AeroVironment (AVAV) was founded in 1971, but since then, it has largely flown under the radar, all the while developing an expertise in small robotic aviation systems, explains Tony Daltorio, editor of Market Mavens.

Before the war in Ukraine, the company was perhaps best known by the public for co-developing the robotic helicopter that operates on Mars, Ingenuity. Within the defense industry, though, AeroVironment was best-known for its unmanned drones.

Earlier models of its Puma and Raven drones, for instance, were deployed during the first Gulf war in the 1990s. Moving ahead to today and the Special Operations Forces of the Ukrainian army often speaks of a “modern kamikaze drone equipped with powerful explosives” inflicting “irreparable losses to the enemy.”

The killer drone is AeroVironment’s Switchblade drone. Since Russia’s invasion, the Pentagon has sent more than 700 Switchblade drones, armed with warheads, to Ukraine.

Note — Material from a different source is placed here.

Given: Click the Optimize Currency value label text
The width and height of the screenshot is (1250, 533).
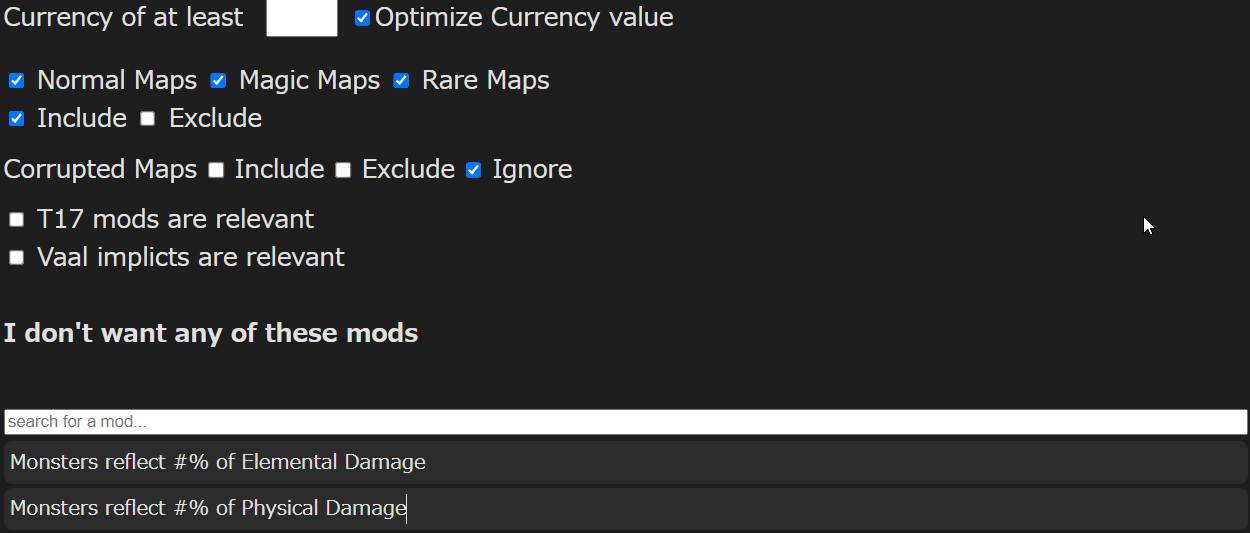Looking at the screenshot, I should pyautogui.click(x=524, y=17).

With the Switchblade, soldiers have a system that provides both surveillance and munitions in a single package. AeroVironment delivered the first one to the Pentagon, which has since procured thousands, in 2010. The systems sent to Ukraine are from U.S. inventory.

The armed drone comes in two versions — the Switchblade 300, and a larger, newer version dubbed the Switchblade 600. Electrically powered and slower than rockets, the 600 has low radar, heat, and noise signatures.

Switchblades are shot out of a tube, and the advanced 600 version can stay airborne for at least 40 minutes. Cruising at 70 miles per hour, the vehicle can travel more than 55 miles before losing power. After locking on to a target, it completes its mission and explodes. Should a target prove incorrect, the drone can be waved off until the last moment.

As you can imagine, success on the Ukrainian battlefield is boosting international demand for all of AeroVironment’s armed drones. The Pentagon had already permitted AeroVironment to export its unarmed Raven and Puma drones to 50 countries, and the company generates 40% of its roughly $450 million in annual revenue from international sales.

However, the Pentagon did not clear Switchblade systems for export until July, when it approved sales to 20 countries. Most of these countries are in Europe, including the Baltic countries that have the Russian threat right on their doorstep.

AeroVironment is much more than killer drones, though. Its Small Unmanned Aircraft Systems division is a global leader, with a product line generating $178 million — 40% of its revenue in fiscal 2022.

This segment has a strong international position, with 47% of revenue in the 2021 fiscal year coming from international customers. More than 50 allied nations have purchased such products. And these aircraft make up a majority share of all unmanned aircraft in U.S Department of Defense (DOD) inventory.

In its Medium Unmanned Aircraft Systems division, AeroVironment acquired Arcturus UAV, a leading provider of unmanned aircraft systems. Fiscal year 2022 revenue comes in at $93 million, or 21% of company revenue. It offers a significant market opportunity, with the $1 billion market today expected to grow to $3 billion by 2030.

And of course, there is the Tactical Missile Systems division, whose product line consists of the Switchblade and the Blackwing, a submarine-launched killer drone. The growth here has just begun, with fiscal year 2022 revenue of $76 million, or 17% of total company revenue.

AeroVironment generated revenues of $445.7 million in the 12 months ending on April 30, with almost a fifth of that coming from the tactical missile systems unit that makes the Switchblade. The company is expecting revenues of $490 million to $520 million for the 2023 fiscal year, ending April 30.

The shares are well below a peak of $137.94 reached in February 2021 when Cathie Wood’s Ark investment funds acquired a large stake. That holding is the only negative I see, as Wood may be forced to liquidate AeroVironment during a nasty market downturn. But thanks to its success on the Ukrainian battlefield, AeroVironment’s long-term outlook is stronger than ever. It’s a buy anywhere in the $100 range.